====== Data to process ======

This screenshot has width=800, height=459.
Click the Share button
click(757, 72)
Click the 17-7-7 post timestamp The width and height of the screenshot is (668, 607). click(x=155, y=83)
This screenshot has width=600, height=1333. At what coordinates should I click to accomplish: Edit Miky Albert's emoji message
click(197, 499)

======
====== Data to process ======

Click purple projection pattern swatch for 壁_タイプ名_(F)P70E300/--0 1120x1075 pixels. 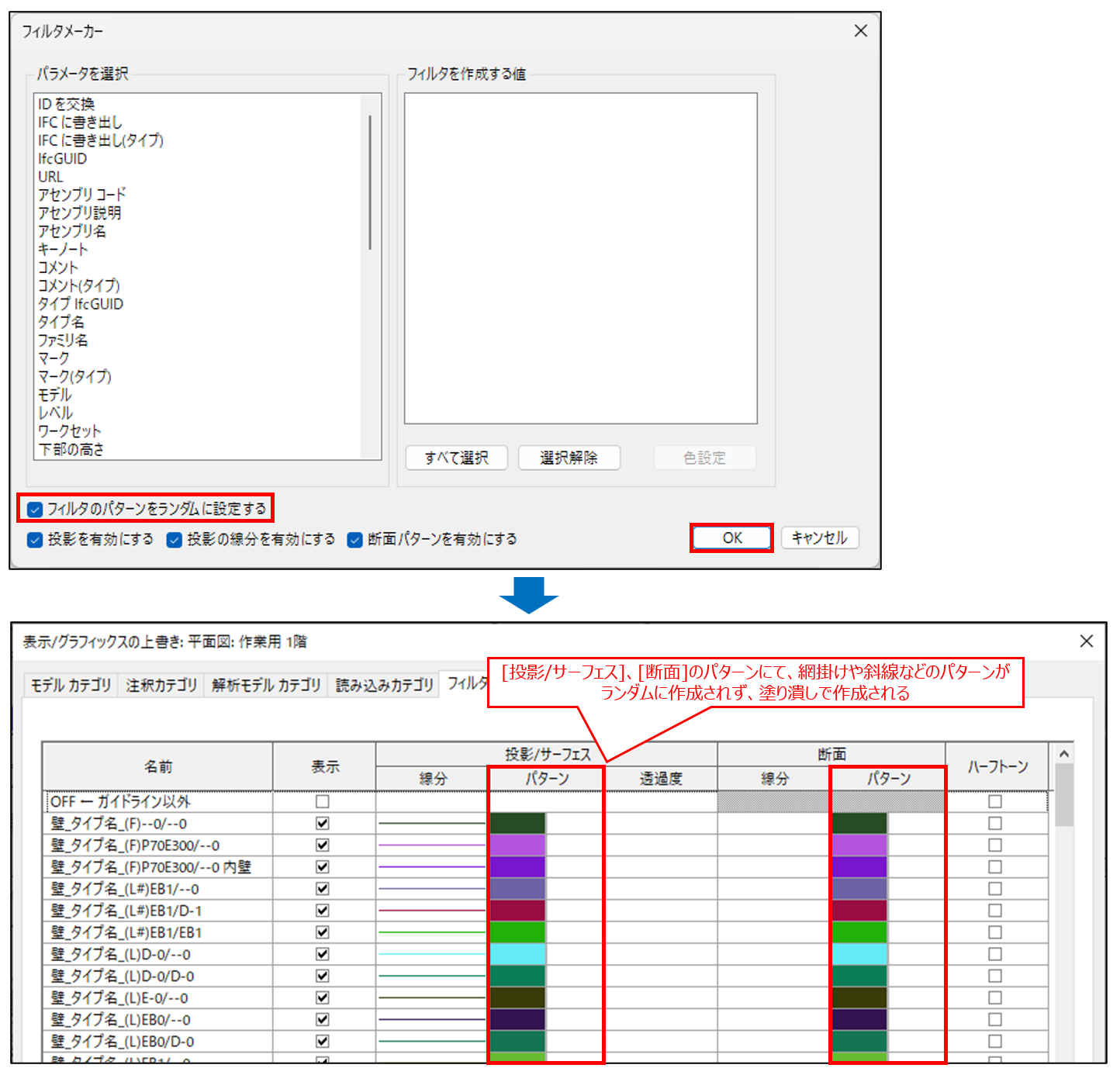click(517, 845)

======
====== Data to process ======

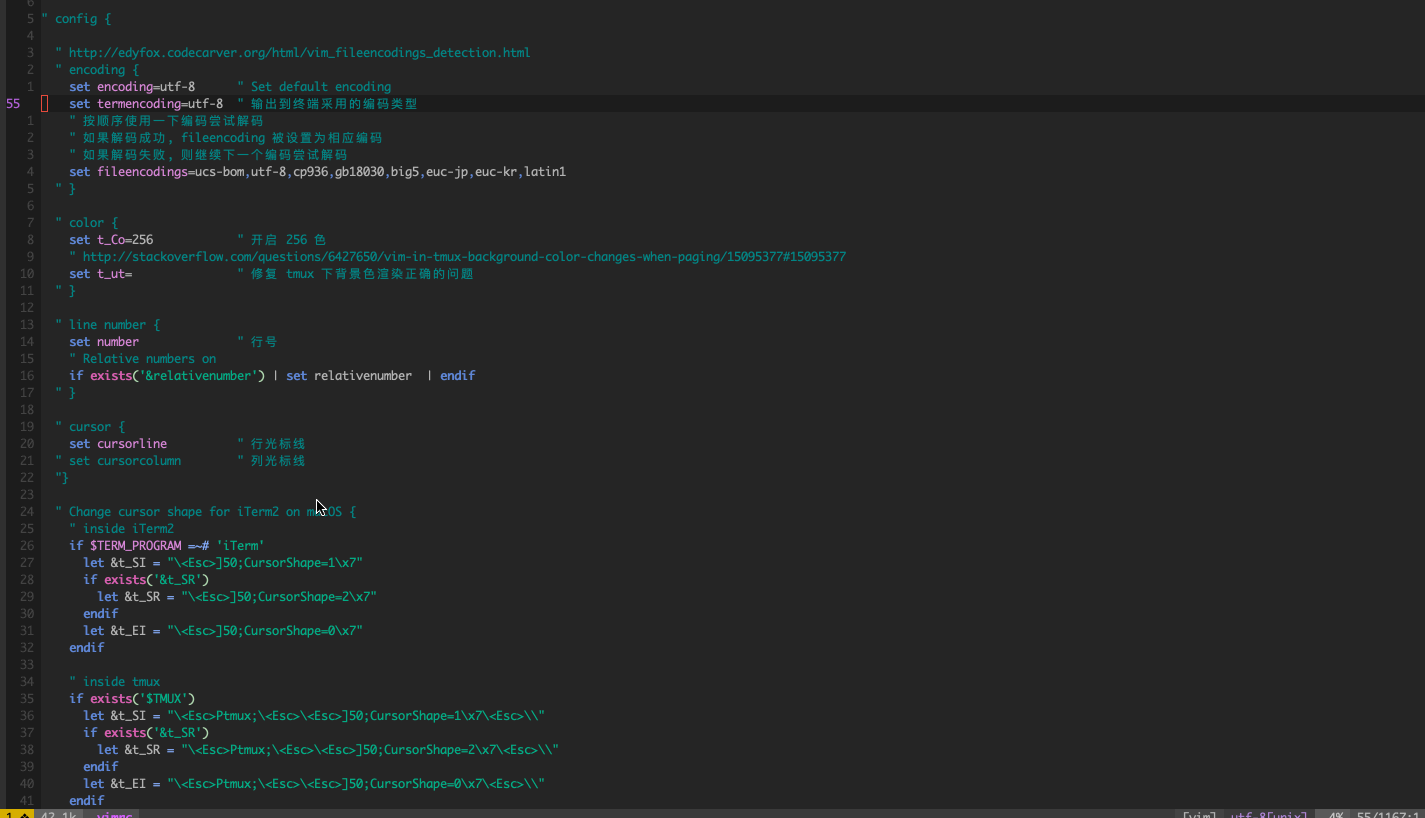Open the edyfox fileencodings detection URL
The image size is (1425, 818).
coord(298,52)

======

Exercise goal: With the first line being the one containing "Click the Share button" and the last line the one containing "Click the 17-7-7", transcribe exactly the lines above that fall in that range.

Output:
Click the Share button
click(757, 72)
Click the 17-7-7 post timestamp The width and height of the screenshot is (668, 607). click(x=155, y=83)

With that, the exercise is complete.